### Die Aufgaben
(1) Was bedeutet „Kikusui“ laut dem Zitat aus dem Nishikigoi Taikan in der Forendiskussion über Kikusui und Doitsu Kohaku?
(2) Welche Benutzernamen stehen über den Beiträgen der Forendiskussion über Kikusui und Doitsu Kohaku? Führe alle auf.
(3) Prüfe anhand der Forendiskussion über Kikusui und Doitsu Kohaku, ob diese Aussagen zutreffen:
(a) Koi-Uwe hält Kikusui für schlanker als Kohakus.
(b) Der Kikusui von koimen hat die wellenförmigen Linien.
(c) ThomasK. meint, das Hi hänge eher von der Blutlinie ab.

### Textauszug
= = = = =
# Unterschied Kikusui und Doitsu Kohaku



## gluefix (3. Sep. 2008)

Würd mich mal interessieren wo da der genaue Unterschied ist. Ich besitze einen der beiden. Werde bei Gelegenheit mal ein Foto machen. 
Gruß Benni


----------



## ThomasK. (3. Sep. 2008)

*AW: Unterschied Kikushui und Doitsu Kohaku*

Auszug aus dem Nishikigoi Taikan: Doitsu Platinum Kohaku (Kikusui)

"Doitsu Platinum Kohaku kennt man heute eher unter der Bezeichnung Kikusui. Kikusui heißt "Wasserchrysantheme", denn ursprünglich besaß der Kikusui entlang seiner Flanken wellenförmige, orangemetallicfarbene Linien. Allerdings sieht man dieses Merkmal bei den meisten der heute gezüchteten Kikusui nur noch selten." 

Hm, somit gibts da heute eigentlich gar keinen Unterschied mehr. 

Ich hoffe ich konnte dir weiterhelfen.


----------



## Koi-Uwe (3. Sep. 2008)

*AW: Unterschied Kikushui und Doitsu Kohaku*

Also die Kikusui die ich gesehen habe, zeigen ab der Rückenflosse nach hinten deutlich die Doitsubeschuppung, die ich beim D-Kohaku eher selten oder garnicht gesehen habe.
Auch das Rot ist beim Kikusui immer ein kräftiges Rot gewesen.

Vielleicht hilft dir das weiter ?


----------



## ThomasK. (3. Sep. 2008)

*AW: Unterschied Kikushui und Doitsu Kohaku*

Ich hab grad nochmal son paar Bildchen verglichen. Mit den Schuppen muß ich dir Recht geben! Aber das Hi ist wohl eher von der Blutlinie abhängig. Da muß man schon einen echt geübten Blick haben.


----------



## Koi-Uwe (3. Sep. 2008)

*AW: Unterschied Kikushui und Doitsu Kohaku*

Und was mir grad noch eingefallen ist, Kikusui sind eigentlich immer im Körper schlanker. Kohakus sind ja eher Rundlicher


----------



## koimen (3. Sep. 2008)

*AW: Unterschied Kikushui und Doitsu Kohaku*

Hallo Benni

Stell doch mal Deine Bilder ein......

Habe selber einen Kikusui: 
  

Man sieht metallisch im Glanz ist er (ist ein Männchen)....Schlank ist er auch. Das Wellenförmige wie schon gesagt von ThomasK.???? Hat meiner nicht.
= = = = =
### Inhalt des Datensatzes
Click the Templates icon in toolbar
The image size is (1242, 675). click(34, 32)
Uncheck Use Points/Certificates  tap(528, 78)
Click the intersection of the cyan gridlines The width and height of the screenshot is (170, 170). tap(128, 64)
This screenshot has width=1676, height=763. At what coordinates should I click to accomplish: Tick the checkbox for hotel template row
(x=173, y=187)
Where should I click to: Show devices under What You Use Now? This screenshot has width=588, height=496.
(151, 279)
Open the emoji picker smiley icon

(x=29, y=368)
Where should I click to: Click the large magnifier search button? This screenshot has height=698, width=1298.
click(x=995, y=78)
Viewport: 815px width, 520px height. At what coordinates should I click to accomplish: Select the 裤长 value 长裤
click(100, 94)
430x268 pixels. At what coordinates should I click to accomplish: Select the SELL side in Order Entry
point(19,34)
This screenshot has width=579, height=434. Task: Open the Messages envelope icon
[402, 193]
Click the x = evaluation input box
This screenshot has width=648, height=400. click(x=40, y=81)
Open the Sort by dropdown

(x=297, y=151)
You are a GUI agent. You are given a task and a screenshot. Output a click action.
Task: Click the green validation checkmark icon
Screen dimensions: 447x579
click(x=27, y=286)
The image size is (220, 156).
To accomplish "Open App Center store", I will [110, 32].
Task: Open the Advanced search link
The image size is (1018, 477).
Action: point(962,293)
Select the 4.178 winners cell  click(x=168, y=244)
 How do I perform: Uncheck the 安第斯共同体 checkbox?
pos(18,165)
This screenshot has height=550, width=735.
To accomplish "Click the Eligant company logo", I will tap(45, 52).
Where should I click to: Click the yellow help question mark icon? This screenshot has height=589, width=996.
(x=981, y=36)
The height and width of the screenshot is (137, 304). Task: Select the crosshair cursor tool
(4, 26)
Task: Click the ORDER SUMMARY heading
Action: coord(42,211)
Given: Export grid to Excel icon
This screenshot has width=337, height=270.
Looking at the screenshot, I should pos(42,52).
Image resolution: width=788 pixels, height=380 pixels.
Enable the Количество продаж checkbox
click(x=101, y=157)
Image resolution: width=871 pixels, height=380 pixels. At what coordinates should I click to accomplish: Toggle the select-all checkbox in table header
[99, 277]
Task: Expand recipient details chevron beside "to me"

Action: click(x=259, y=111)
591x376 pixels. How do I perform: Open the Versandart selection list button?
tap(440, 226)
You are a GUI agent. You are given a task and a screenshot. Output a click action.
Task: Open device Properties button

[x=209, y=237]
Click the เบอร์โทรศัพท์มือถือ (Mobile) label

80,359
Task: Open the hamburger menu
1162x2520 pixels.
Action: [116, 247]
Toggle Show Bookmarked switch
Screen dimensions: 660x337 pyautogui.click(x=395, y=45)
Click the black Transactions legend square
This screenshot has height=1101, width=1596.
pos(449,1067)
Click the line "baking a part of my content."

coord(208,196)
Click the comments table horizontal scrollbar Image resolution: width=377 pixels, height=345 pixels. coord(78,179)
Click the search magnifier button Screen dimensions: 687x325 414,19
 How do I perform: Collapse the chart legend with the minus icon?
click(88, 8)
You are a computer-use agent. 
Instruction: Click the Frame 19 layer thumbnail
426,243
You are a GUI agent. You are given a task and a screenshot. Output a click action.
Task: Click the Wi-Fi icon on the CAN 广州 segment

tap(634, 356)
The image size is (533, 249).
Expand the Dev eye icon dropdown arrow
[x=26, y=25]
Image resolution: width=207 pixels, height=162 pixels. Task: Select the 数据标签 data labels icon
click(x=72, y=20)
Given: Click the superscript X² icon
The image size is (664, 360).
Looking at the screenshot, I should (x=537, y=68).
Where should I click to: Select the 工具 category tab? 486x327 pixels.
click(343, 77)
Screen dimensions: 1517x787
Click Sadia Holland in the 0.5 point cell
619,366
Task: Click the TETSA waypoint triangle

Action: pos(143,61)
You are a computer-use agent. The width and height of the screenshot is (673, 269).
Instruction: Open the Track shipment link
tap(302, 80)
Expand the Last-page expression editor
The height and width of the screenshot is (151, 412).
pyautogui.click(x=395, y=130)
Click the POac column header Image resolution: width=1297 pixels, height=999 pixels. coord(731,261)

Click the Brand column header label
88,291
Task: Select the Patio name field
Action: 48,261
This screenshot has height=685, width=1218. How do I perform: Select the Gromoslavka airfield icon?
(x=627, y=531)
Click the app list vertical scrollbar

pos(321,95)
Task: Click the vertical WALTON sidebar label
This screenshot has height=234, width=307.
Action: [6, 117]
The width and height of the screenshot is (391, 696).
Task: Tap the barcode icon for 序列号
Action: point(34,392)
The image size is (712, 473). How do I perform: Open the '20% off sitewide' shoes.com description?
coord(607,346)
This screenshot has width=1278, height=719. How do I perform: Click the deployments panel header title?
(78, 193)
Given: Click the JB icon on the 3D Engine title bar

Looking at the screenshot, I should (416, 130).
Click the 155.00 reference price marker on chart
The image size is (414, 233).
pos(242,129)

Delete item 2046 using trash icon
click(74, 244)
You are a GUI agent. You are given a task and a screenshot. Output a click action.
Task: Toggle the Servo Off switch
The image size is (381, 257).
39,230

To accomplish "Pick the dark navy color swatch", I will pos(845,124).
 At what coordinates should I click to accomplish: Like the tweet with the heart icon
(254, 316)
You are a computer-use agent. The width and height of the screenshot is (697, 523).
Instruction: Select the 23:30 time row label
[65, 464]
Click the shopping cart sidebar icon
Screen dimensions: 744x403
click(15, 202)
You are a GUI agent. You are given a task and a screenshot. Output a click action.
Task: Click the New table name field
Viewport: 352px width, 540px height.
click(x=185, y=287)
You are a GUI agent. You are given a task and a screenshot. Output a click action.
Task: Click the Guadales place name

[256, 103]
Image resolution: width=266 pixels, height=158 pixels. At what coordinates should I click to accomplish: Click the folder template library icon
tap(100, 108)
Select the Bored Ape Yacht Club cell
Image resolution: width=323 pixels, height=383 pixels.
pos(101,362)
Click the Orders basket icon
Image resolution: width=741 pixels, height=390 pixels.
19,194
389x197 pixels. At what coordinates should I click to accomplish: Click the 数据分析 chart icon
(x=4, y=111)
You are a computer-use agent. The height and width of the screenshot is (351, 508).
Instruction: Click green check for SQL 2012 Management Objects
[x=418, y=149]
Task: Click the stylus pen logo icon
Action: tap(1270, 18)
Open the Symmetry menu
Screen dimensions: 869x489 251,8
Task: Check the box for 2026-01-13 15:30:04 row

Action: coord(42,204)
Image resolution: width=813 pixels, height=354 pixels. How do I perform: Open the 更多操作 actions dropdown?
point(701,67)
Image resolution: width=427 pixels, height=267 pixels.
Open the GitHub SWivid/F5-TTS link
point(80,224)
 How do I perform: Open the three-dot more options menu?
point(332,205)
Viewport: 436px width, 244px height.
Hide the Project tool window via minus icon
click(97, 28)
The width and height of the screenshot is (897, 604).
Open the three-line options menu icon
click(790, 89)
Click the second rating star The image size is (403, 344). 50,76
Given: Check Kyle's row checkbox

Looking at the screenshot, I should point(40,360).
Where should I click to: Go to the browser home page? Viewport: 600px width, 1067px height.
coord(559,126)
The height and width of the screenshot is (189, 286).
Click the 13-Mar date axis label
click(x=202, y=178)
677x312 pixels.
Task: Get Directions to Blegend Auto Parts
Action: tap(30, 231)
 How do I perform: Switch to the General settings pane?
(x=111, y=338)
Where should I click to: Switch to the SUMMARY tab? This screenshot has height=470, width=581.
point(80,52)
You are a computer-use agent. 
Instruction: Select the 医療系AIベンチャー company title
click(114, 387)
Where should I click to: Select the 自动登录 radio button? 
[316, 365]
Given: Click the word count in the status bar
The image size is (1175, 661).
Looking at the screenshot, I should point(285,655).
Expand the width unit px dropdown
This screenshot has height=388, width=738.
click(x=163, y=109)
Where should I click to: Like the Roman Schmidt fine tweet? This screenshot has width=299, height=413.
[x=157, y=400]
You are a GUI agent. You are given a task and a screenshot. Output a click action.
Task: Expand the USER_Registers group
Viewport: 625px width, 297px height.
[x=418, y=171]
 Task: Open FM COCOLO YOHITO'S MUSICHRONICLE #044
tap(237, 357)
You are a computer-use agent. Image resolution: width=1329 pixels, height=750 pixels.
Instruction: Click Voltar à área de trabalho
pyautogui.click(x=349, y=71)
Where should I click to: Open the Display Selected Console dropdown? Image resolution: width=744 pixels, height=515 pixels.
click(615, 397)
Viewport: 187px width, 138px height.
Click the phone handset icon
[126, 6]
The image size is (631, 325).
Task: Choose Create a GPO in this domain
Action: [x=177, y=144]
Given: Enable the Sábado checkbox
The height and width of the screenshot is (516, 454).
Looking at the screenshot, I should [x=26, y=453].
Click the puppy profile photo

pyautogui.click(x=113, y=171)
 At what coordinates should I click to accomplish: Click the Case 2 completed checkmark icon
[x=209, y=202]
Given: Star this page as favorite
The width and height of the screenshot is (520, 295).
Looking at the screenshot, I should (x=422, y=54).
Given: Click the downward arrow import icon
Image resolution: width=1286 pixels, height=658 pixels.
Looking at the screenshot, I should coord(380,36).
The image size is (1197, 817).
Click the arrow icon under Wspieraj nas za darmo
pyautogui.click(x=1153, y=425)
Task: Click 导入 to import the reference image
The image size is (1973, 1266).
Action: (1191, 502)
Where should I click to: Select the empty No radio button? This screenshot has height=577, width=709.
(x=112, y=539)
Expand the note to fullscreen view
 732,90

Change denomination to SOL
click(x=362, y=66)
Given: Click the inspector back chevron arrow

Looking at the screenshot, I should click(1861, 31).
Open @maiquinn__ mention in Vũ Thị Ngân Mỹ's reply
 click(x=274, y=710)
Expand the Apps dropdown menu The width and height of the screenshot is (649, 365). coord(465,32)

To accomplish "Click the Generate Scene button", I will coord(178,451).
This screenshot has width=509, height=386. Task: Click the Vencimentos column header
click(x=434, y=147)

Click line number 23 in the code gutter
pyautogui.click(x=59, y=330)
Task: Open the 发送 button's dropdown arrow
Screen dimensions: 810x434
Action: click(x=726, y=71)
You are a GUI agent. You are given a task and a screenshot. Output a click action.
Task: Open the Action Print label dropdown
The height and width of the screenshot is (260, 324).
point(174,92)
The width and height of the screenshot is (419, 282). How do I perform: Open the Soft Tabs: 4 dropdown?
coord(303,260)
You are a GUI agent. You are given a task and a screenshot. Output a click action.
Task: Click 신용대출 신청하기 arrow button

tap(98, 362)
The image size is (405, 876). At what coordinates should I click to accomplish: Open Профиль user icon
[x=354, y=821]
= = = = =
### Ergebnisse
(1) Wasserchrysantheme

(2) gluefix, ThomasK., Koi-Uwe, koimen

(3)
(a) Ja: „Kikusui sind eigentlich immer im Körper schlanker. Kohakus sind ja eher Rundlicher“
(b) Nein: „Hat meiner nicht.“
(c) Ja: „Aber das Hi ist wohl eher von der Blutlinie abhängig.“